Partnering to Advance Education Reform

Posted by Dan Bross 
Sr. Director, Global Corporate Citizenship

Earlier this week I traveled to San Francisco to take part in the annual conference of the Boston College Center for Corporate Citizenship.  Tony Wagner from Harvard University facilitated the closing plenary, which focused on the role of business collaboration in transforming education.  Tony recently wrote The Global Achievement Gap, which examines the U.S. education system, considers why American students are falling behind their international peers and proposes ways to reverse the trend.

 

As part of the plenary, Tony highlighted a partnership between Cisco, Intel and Microsoft that will recommend new assessment approaches, methods and technologies for measuring success in equipping today’s students with the skills they need to succeed in the 21st century. 
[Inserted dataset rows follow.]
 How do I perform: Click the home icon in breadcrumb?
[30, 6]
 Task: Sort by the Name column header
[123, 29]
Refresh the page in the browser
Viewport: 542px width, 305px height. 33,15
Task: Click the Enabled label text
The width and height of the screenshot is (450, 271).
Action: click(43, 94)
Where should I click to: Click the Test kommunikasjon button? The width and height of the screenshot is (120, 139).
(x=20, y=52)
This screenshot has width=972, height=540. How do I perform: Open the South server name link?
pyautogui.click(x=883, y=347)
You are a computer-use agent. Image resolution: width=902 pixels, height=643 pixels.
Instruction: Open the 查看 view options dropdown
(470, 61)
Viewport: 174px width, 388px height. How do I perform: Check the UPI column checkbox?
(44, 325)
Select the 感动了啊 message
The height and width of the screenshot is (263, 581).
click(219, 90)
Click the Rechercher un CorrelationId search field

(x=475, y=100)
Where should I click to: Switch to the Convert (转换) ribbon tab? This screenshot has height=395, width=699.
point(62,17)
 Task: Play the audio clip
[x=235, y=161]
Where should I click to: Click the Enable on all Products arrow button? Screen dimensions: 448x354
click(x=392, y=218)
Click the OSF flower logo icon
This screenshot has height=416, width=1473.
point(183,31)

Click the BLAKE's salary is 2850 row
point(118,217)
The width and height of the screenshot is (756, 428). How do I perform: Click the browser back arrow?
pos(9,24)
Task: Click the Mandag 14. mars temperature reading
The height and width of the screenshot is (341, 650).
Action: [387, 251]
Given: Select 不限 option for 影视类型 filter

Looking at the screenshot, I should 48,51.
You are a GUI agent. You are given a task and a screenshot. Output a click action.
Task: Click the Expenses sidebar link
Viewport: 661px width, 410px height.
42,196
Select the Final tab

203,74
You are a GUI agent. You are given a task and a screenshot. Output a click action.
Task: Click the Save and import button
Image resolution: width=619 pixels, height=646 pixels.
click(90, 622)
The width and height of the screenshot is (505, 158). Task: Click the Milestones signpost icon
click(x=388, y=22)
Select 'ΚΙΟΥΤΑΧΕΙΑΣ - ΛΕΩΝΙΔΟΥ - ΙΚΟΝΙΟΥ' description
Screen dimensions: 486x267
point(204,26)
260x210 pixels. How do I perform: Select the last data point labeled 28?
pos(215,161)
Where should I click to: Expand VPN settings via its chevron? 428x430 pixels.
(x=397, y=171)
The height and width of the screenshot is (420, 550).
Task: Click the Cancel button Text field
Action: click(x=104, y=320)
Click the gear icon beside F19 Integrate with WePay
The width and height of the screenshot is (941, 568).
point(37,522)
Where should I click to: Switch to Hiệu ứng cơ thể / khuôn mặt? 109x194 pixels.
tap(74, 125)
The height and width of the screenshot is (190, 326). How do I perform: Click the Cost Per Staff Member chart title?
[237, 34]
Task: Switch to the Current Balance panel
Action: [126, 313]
CiscoIntel and Microsoft each have a longstanding commitment to education and each could have undertaken this project alone.  Instead, we chose to collaborate.   Why?  From Microsoft’s perspective, experience has taught us that diverse  thinking among talented partners produces thought-provoking, challenging dialogue that leads to truly innovative solutions with far reaching impact.  Partnering is also good for our customers, particularly governments, as they seek greater efficiency, efficacy and simplicity in their relationships with the private sector.  Cisco, Intel and Microsoft also have a successful track record of collaborating with governmental and non-governmental organizations to support education reform – for example, in developing the UNESCO ICT Competency Framework for Teachers.

My colleague, Linda Zecher, previously blogged that the big social and economic challenges facing  today’s society – limited education, inadequate healthcare, unemployment – are too great for any single government, charitable organization or business to solve.  I hope we continue to see new and innovative partnerships  that will take on these issues. Partnerships take work, but the results routinely make the investment worthwhile.

We’d like to hear from you.  Have you participated in a private-public partnership that was worth the extra effort?  Or have you suffered through a difficult partnership that provided lessons on how to do things differently in the future?